Task brief => Please convert the lines from the one with "You are a GUI" through the one with "coord(565,339)" into a JSON list of strings, one string per line, skipping blank lines and leaving out the pictures.

===== Listing =====

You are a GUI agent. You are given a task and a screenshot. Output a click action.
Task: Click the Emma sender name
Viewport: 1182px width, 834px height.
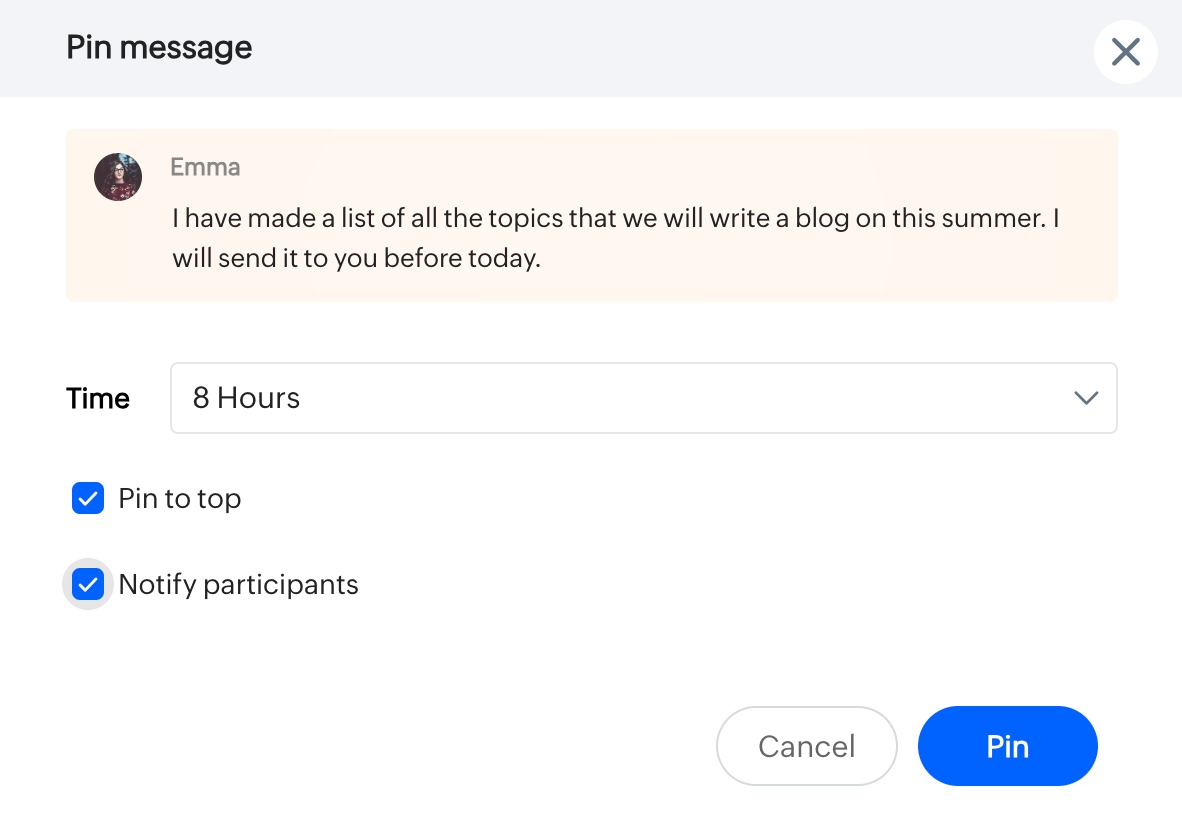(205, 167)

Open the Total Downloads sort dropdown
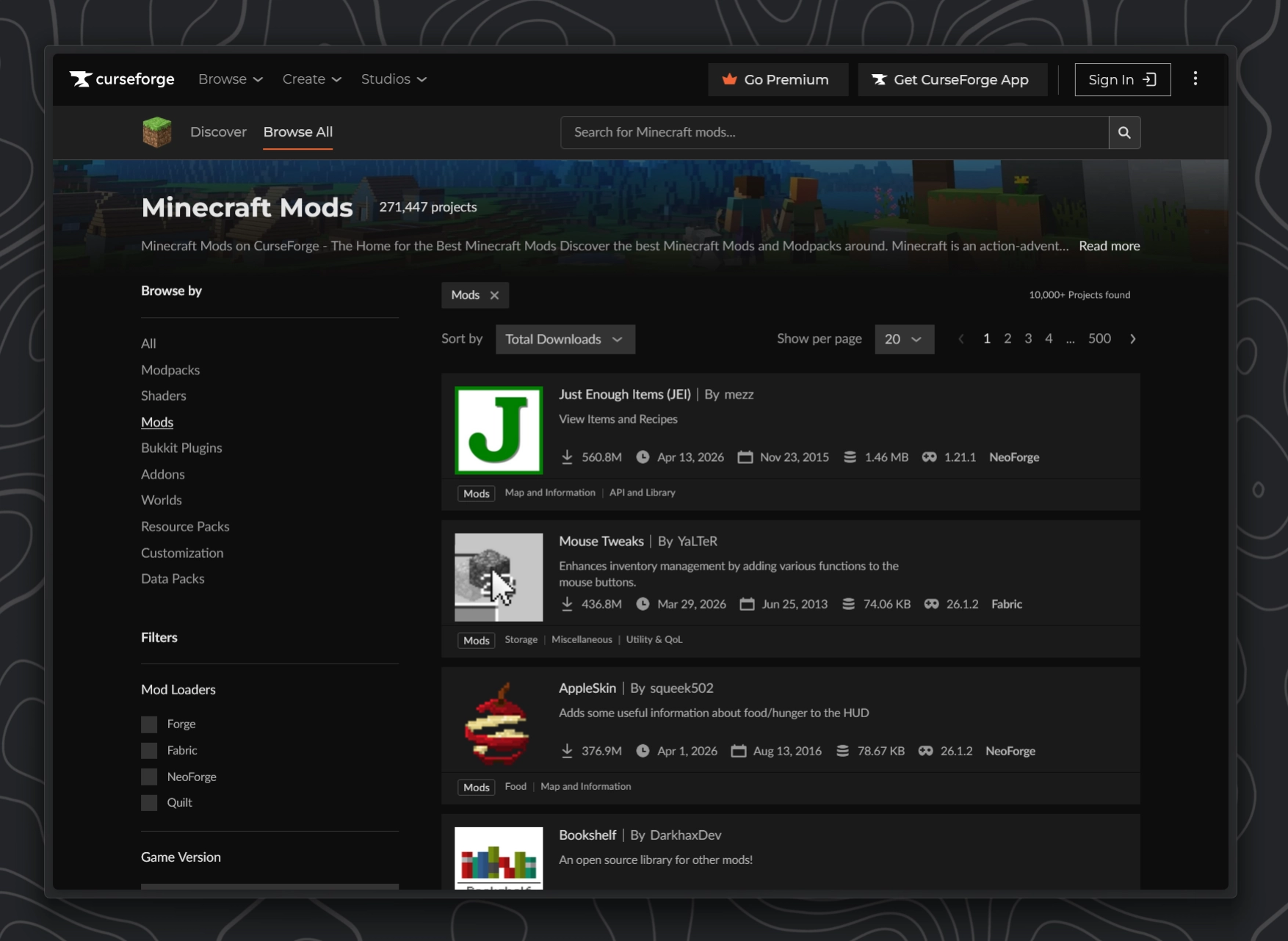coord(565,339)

=====
===== Listing =====

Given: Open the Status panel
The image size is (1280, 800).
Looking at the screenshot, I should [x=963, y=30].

=====

Result =>
[
  "You are a GUI agent. You are given a task and a screenshot. Output a click action.",
  "Task: Click the Emma sender name",
  "Viewport: 1182px width, 834px height.",
  "(205, 167)",
  "Open the Total Downloads sort dropdown",
  "coord(565,339)"
]